**Source passage**
· · ·

The story does an excellent job of exploring intersectionality. Intersection theory is an analysis that allows connection between the different systems of oppression to one another as they impact individual’s lives. For a better understanding of the origins of intersection theory, this article explores the emergence of intersection theory to help African American women in court cases where they were being ignored due to the intersection of race and gender. Intersection theory can be applied to social class and other categories, as well. Returning to Ms. Marvel, Kamala must deal with being a minority in a culture that privileges being white and expects young women to take on certain roles. This volume explores the intersection of gender, ethnicity, and age.

While there is a villain in the series, the conflict in this volume mainly arises from Kamala becoming an independent young women in a world that expects women (especially younger women) to make themselves small, to be beautiful (in a extremely narrow sense), and to be protected. To be a “beautiful” woman in the U.S., unfortunately, women must deal with a beauty standard that assumes that women are sex objects. Kamala gets overtaken by a strange fog and she “sees” Captain Marvel, Iron Man, and Captain America, who are real people in her world. Captain Marvel asks Kamala:  “’Who do you want to be?’” Kamala replies, “Right now, I want to be beautiful and awesome and butt-kicking and less complicated. I want to be you. Except I would wear the classic, politically incorrect costume and kick butt in giant wedge heels.” Captain Marvel replies with a raised eyebrow, “You must have some kind of weird boot fetish.”

I adored this scene.  For years, the comic book industry had been critiqued for its depictions of women in art.  In this volume, the characters address this concern. When Kamala loses control and “transforms” into Captain Marvel, she is wearing one of the revealing outfits that many critics have complained about in the comic industry, in video games, on book covers, etc. The comic actually confronts head on the impracticality of these images of women. Kamala herself has absorbed the rules of American culture: beautiful women are Caucasian, wear high heels, and short skirts. In fact, Kamala soon realizes that she needs a very practical costume so she turns next to her Muslim identity. She takes the burkini, which is a swimsuit that covers the whole body for modesty, for her costume. She notes that she would have never actually worn it for swimming. For her shoe wear, she appears to be wearing high top sneakers. She doesn’t succeed on this mission. When she returns home, her father tells her, “You don’t have to be someone else to impress anybody. You are perfect just the way you are.”  She realizes that it takes too much energy to change sizes in the previous costumes. Finally, she gets Bruno, her friend, to help make her a stretchy costume that looks more like a superhero costume. She adds the symbol to her costume herself. This relates a great deal to the intersectional struggles that arise for young minority women, particularly a second generation immigrant, to belong.  As she tries on her identities, she realizes that she doesn’t fit into the typical American view of who she is, but she also finds aspects of the Muslim-American view to be restricting. Instead, she uses ingenuity to forge a new path. (This reminds me of the discussion of code-switching in my previous post on M.L. Brennan’s Millennial character, Fortitude.) Her friend and classmate, who happens to be an inventor, helps develop a material that is flexible enough to flow with her. This portrayal for a second generation immigrant really resonated with me.

· · ·

**Given information**
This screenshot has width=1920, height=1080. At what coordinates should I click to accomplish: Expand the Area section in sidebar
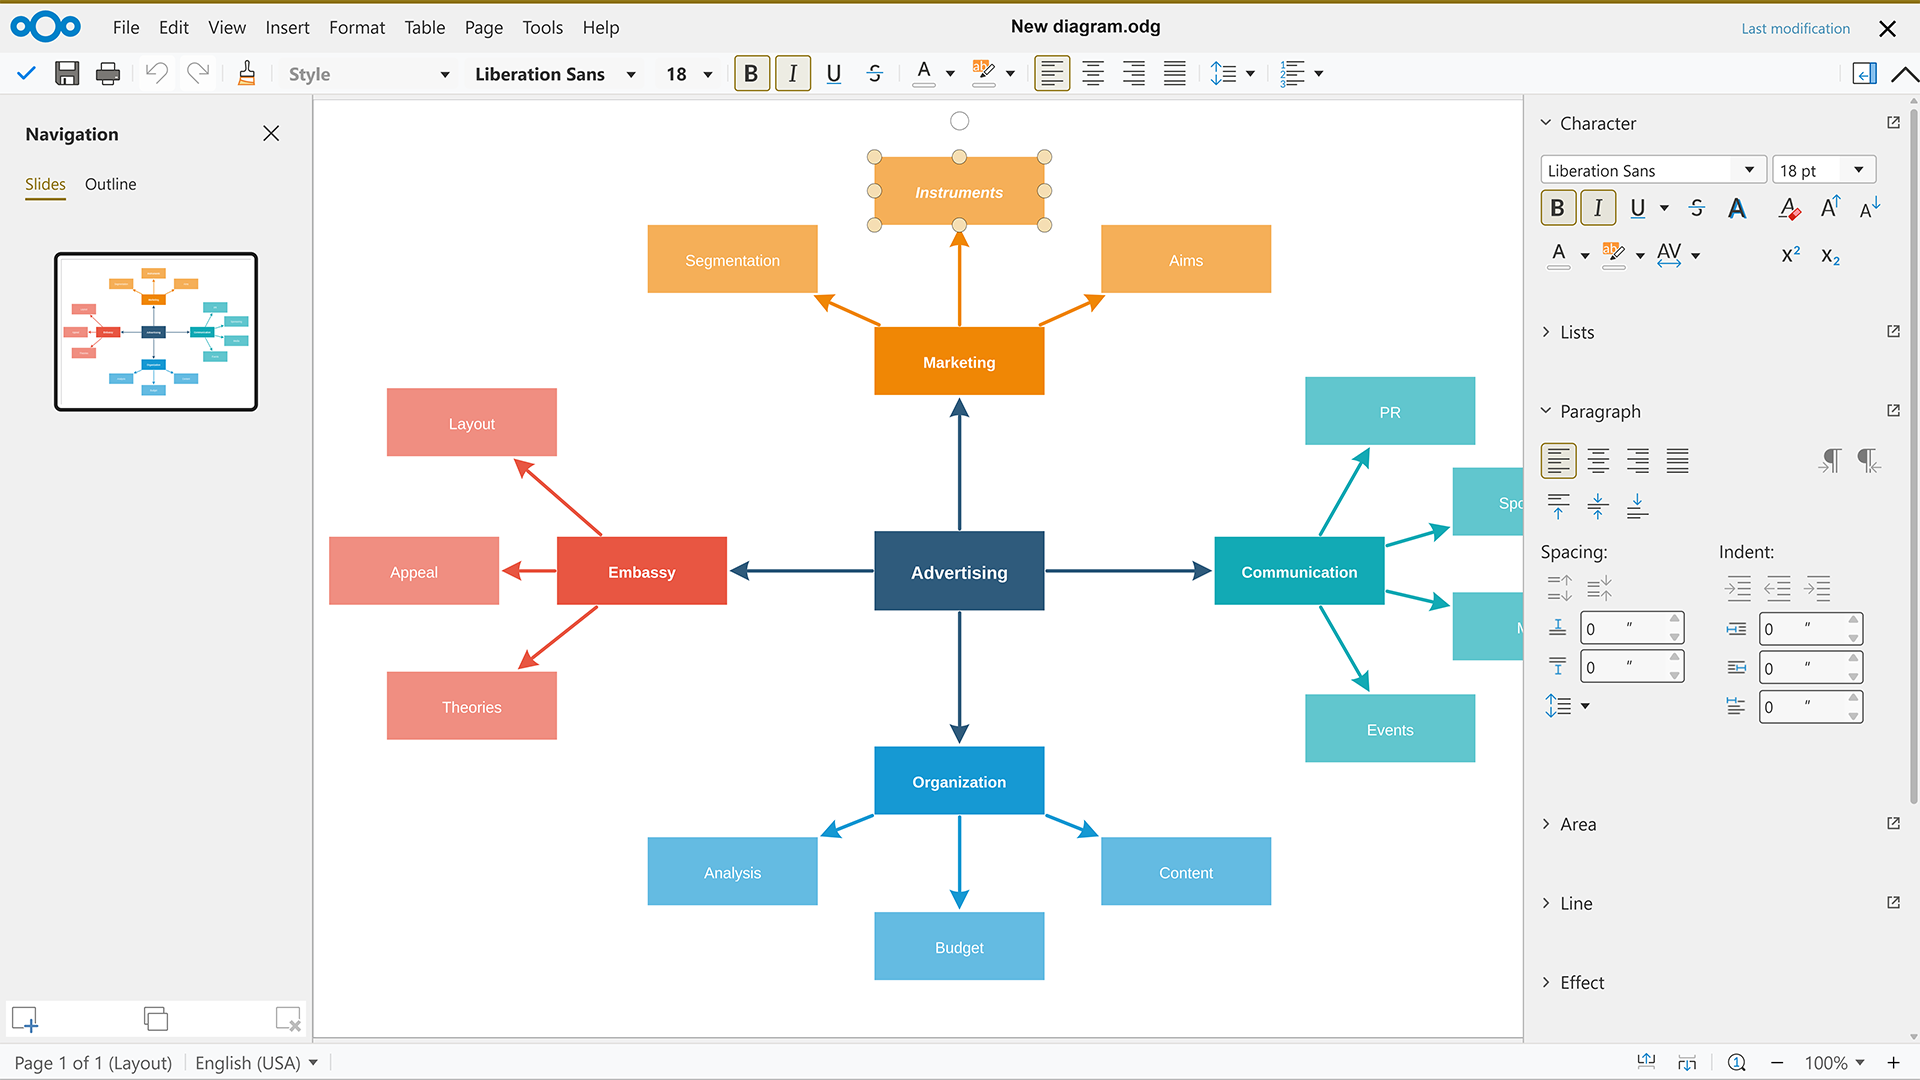[1577, 824]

· · ·

**Prompt 1**
Answer from the Ms. Marvel passage:
(a) Which three categories does the passage say this volume explores the intersection of?
(b) What garment does Kamala take for her costume after deciding she needs a practical one?
(c) Who helps make Kamala the stretchy costume?
**Prompt 2**
Reproduce the Ms. Marvel passage word for word between "The story does" and "ethnicity, and age.", inclusive.

**Written response 1**
(a) Gender, ethnicity, and age.
(b) The burkini, a swimsuit that covers the whole body for modesty.
(c) Bruno, her friend.

**Written response 2**
The story does an excellent job of exploring intersectionality. Intersection theory is an analysis that allows connection between the different systems of oppression to one another as they impact individual’s lives. For a better understanding of the origins of intersection theory, this article explores the emergence of intersection theory to help African American women in court cases where they were being ignored due to the intersection of race and gender. Intersection theory can be applied to social class and other categories, as well. Returning to Ms. Marvel, Kamala must deal with being a minority in a culture that privileges being white and expects young women to take on certain roles. This volume explores the intersection of gender, ethnicity, and age.